Problem:
In the entries that follow, the lines from the one with "Task: Click print icon in the rightmost panel" through the one with "Toggle Key Up" are the ones to write out, exactly and with both ends included. Nothing else should appear.

Extracted records:
- Opening Delimiter -

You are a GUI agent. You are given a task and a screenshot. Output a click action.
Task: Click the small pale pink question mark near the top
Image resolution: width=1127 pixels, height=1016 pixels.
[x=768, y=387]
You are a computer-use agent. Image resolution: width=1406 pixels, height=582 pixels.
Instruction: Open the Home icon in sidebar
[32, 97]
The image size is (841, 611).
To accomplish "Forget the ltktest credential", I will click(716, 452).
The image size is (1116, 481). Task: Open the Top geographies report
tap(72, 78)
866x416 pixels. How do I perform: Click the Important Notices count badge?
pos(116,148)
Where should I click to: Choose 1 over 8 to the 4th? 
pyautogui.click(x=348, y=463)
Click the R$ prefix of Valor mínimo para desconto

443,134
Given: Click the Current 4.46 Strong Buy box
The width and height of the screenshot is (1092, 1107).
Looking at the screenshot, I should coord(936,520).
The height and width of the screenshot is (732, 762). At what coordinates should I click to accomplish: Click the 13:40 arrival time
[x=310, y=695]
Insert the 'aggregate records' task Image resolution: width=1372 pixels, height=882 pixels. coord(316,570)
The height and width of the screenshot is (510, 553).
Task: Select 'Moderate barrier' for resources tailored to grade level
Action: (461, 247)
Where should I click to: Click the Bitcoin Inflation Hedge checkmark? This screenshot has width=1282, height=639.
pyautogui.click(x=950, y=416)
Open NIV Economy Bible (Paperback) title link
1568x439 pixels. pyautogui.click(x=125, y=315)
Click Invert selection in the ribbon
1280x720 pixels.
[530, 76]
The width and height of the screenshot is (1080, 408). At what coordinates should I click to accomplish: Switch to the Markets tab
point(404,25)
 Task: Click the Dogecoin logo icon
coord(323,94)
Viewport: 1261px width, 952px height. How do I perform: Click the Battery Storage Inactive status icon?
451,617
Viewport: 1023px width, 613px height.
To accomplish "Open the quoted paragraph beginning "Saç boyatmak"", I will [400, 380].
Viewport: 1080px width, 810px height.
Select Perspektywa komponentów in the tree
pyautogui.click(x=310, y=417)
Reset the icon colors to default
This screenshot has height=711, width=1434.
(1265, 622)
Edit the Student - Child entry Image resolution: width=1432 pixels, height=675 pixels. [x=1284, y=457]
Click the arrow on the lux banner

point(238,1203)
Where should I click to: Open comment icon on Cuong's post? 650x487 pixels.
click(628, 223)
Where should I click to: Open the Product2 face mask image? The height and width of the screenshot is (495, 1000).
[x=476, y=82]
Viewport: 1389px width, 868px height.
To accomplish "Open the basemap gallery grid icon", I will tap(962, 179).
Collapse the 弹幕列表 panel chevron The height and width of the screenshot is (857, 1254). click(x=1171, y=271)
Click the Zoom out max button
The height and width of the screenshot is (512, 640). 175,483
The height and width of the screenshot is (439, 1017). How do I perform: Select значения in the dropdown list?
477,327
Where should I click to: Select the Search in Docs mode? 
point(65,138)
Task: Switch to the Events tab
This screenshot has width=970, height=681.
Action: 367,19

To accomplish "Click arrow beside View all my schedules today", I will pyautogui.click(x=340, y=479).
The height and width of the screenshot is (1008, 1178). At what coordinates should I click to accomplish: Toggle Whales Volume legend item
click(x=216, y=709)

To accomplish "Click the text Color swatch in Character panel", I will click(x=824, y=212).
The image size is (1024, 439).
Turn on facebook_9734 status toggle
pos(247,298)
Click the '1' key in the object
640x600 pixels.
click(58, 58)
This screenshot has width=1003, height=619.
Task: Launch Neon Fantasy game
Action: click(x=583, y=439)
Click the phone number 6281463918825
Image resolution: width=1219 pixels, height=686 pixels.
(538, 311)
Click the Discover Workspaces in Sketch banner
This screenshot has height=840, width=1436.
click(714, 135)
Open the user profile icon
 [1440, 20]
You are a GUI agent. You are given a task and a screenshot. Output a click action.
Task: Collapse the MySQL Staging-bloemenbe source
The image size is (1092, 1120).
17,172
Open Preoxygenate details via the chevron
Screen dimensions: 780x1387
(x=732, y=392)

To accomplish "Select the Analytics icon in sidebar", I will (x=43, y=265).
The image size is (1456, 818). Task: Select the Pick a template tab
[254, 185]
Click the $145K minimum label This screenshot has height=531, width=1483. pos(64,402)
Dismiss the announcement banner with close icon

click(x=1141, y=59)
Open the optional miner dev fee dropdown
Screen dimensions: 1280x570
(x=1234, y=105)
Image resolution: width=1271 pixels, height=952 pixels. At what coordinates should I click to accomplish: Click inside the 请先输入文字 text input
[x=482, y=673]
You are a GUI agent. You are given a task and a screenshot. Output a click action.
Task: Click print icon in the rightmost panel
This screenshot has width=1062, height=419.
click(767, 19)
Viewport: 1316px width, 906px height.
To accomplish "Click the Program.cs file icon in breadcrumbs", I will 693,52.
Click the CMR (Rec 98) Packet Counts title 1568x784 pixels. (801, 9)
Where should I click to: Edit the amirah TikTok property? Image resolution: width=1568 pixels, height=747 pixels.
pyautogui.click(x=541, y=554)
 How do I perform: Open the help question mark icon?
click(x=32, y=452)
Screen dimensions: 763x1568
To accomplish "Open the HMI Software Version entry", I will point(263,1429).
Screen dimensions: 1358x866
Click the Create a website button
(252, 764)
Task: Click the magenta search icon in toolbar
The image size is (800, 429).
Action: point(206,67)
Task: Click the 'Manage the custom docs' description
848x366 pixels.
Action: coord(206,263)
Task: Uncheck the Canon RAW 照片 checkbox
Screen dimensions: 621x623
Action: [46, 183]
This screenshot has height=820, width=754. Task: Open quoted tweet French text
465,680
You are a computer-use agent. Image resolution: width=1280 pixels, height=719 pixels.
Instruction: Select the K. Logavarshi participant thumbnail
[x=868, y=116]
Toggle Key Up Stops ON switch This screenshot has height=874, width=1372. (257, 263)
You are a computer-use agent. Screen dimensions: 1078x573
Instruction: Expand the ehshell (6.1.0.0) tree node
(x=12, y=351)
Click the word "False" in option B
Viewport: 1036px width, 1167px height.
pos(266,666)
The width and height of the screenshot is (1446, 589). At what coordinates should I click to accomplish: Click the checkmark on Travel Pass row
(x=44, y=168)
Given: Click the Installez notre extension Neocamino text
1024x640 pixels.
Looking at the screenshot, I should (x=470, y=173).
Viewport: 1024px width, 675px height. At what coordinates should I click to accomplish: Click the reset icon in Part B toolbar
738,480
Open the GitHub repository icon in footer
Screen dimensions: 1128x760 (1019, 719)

- Closing Delimiter -

Response box:
Task: Click print icon in the rightmost panel
This screenshot has width=1062, height=419.
click(767, 19)
Viewport: 1316px width, 906px height.
To accomplish "Click the Program.cs file icon in breadcrumbs", I will 693,52.
Click the CMR (Rec 98) Packet Counts title 1568x784 pixels. (801, 9)
Where should I click to: Edit the amirah TikTok property? Image resolution: width=1568 pixels, height=747 pixels.
pyautogui.click(x=541, y=554)
 How do I perform: Open the help question mark icon?
click(x=32, y=452)
Screen dimensions: 763x1568
To accomplish "Open the HMI Software Version entry", I will point(263,1429).
Screen dimensions: 1358x866
Click the Create a website button
(252, 764)
Task: Click the magenta search icon in toolbar
The image size is (800, 429).
Action: point(206,67)
Task: Click the 'Manage the custom docs' description
848x366 pixels.
Action: coord(206,263)
Task: Uncheck the Canon RAW 照片 checkbox
Screen dimensions: 621x623
Action: [46, 183]
This screenshot has height=820, width=754. Task: Open quoted tweet French text
465,680
You are a computer-use agent. Image resolution: width=1280 pixels, height=719 pixels.
Instruction: Select the K. Logavarshi participant thumbnail
[x=868, y=116]
Toggle Key Up Stops ON switch This screenshot has height=874, width=1372. (257, 263)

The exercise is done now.